*Saved entries*.
************
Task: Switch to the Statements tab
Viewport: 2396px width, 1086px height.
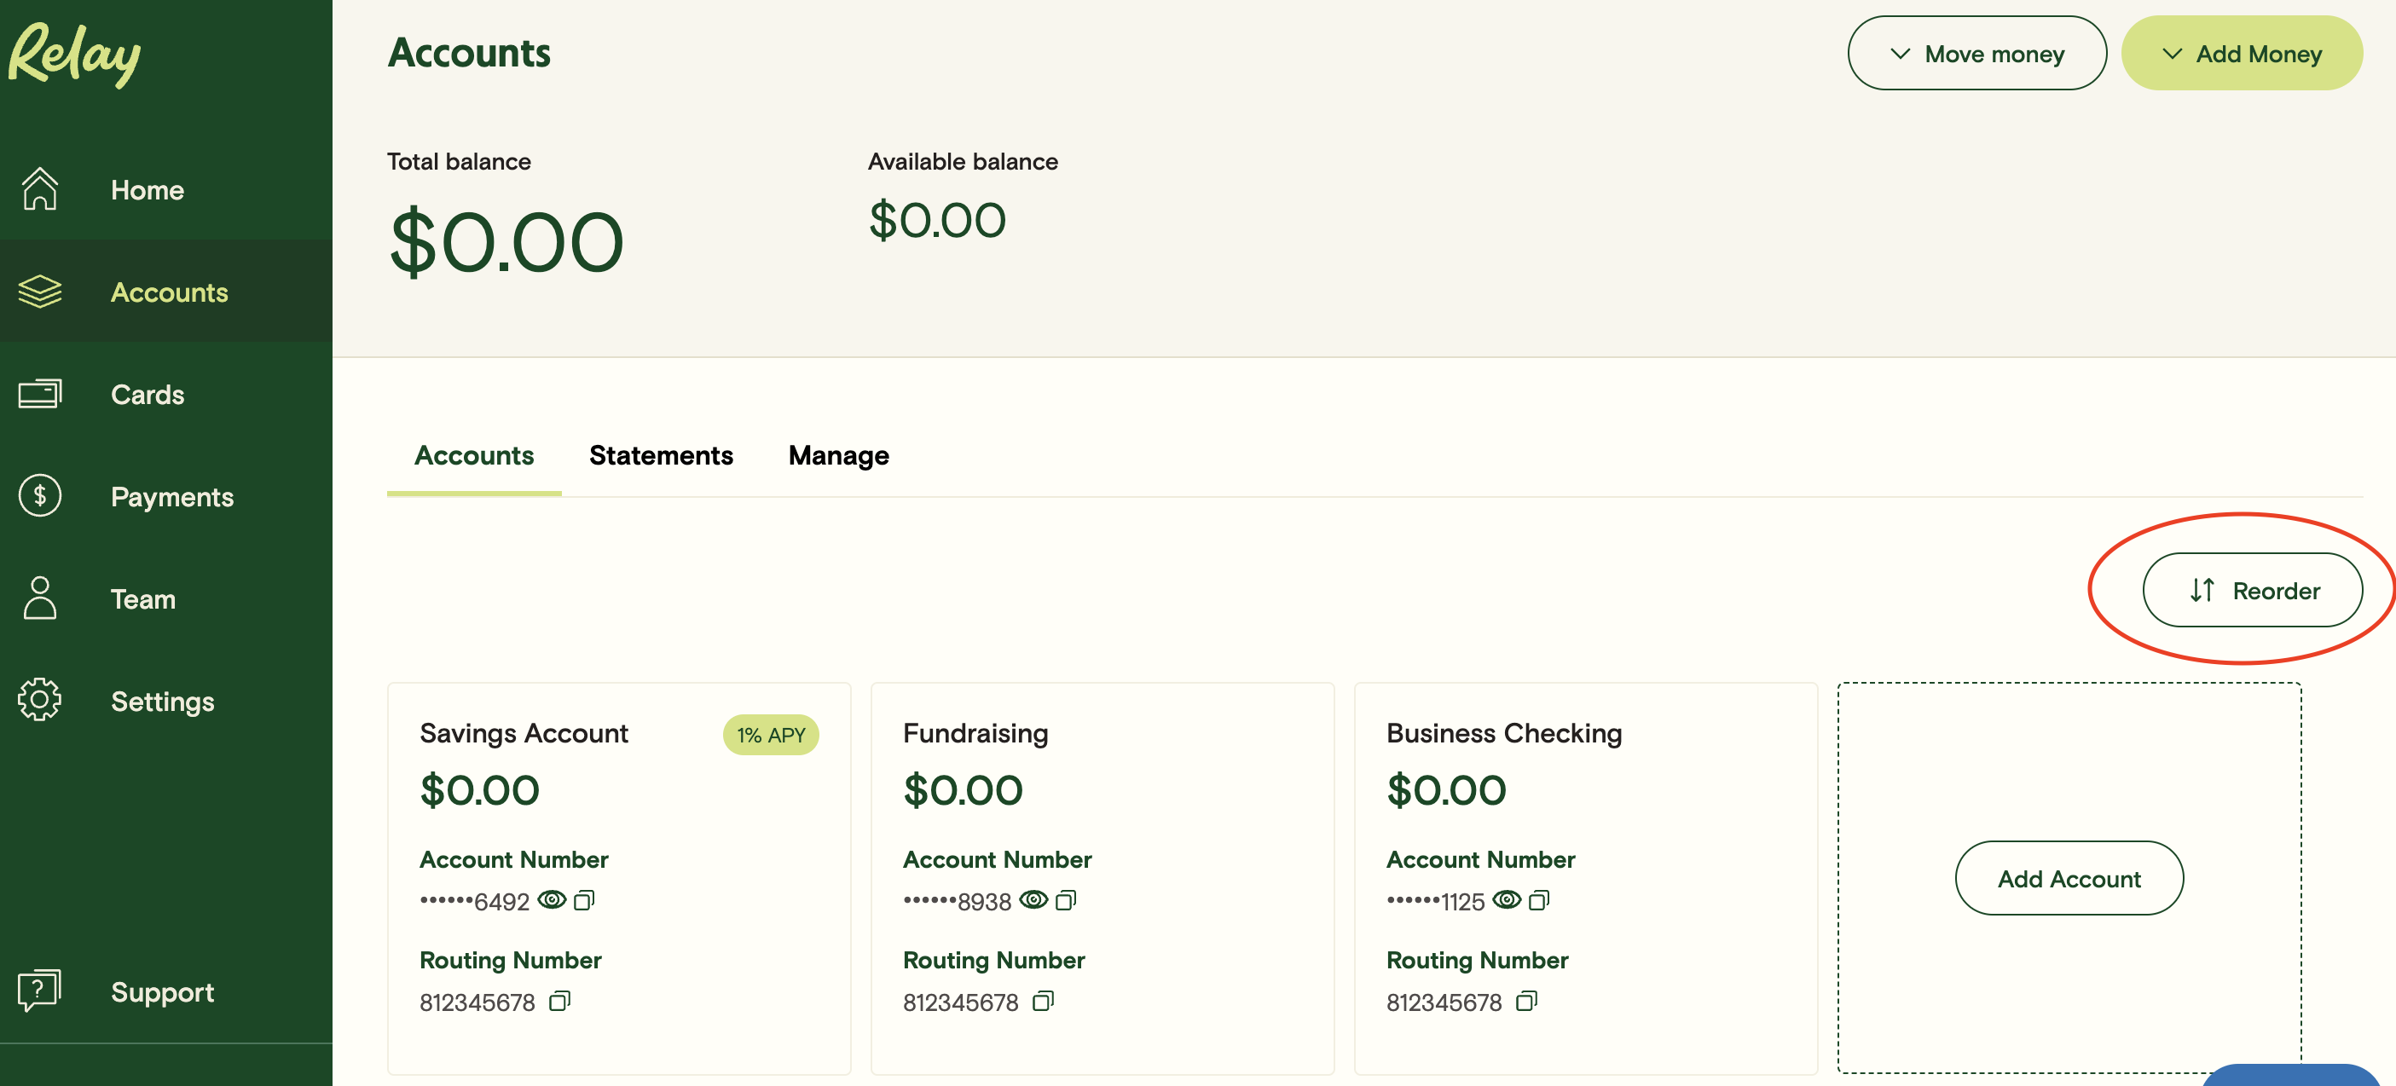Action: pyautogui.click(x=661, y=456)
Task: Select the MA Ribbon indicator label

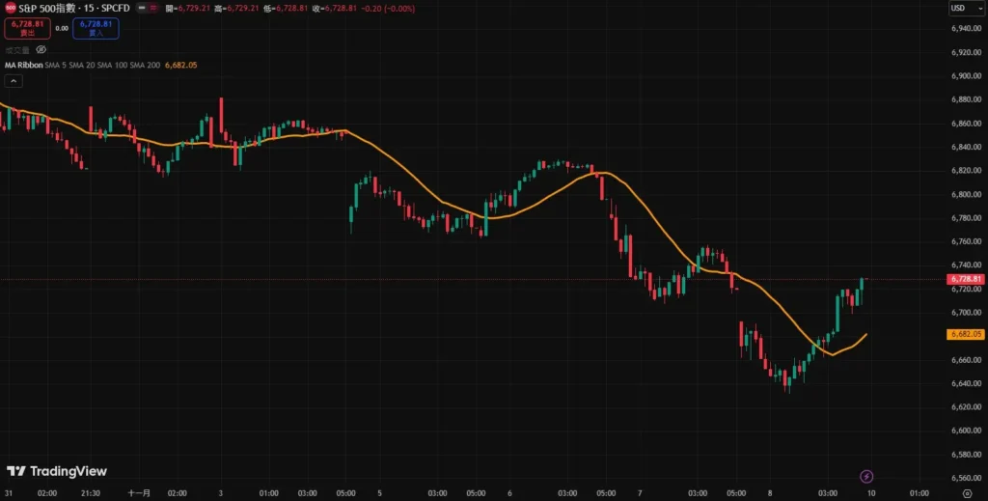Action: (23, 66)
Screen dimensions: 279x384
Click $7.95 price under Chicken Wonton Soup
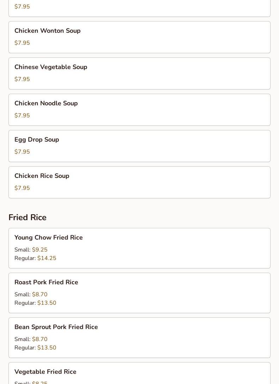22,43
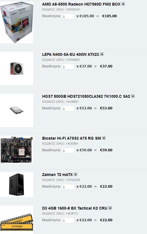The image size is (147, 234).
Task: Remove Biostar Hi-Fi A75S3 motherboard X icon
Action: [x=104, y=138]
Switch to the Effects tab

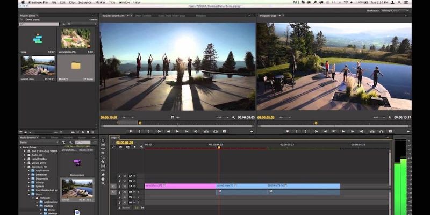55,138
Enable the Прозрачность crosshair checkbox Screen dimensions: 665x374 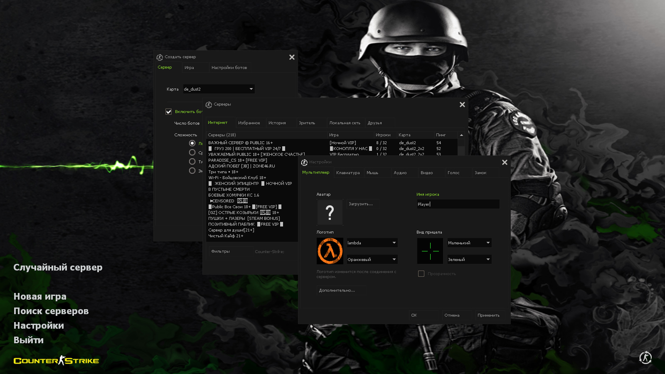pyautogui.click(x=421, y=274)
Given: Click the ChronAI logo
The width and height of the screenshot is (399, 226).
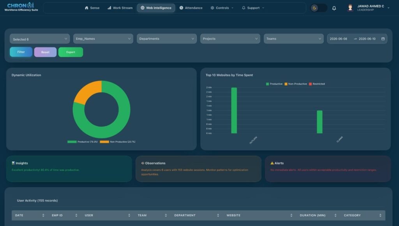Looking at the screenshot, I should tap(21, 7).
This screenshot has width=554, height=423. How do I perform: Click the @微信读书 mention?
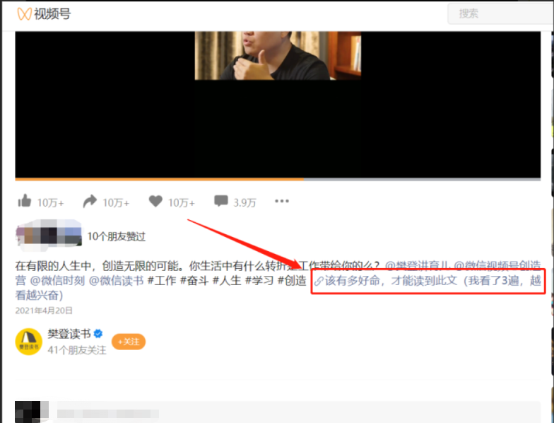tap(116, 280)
************
*ABOUT THIS TASK*. Your answer must be the exact lines from the records above, from the one containing "Viewport: 2396px width, 1086px height." through the one containing "Screen dimensions: 279x384", both included, with every picture left out.

*EXERCISE OUTPUT*.
Viewport: 2396px width, 1086px height.
Action: pyautogui.click(x=661, y=456)
Task: Select the MA Ribbon indicator label

Action: (23, 66)
Screen dimensions: 279x384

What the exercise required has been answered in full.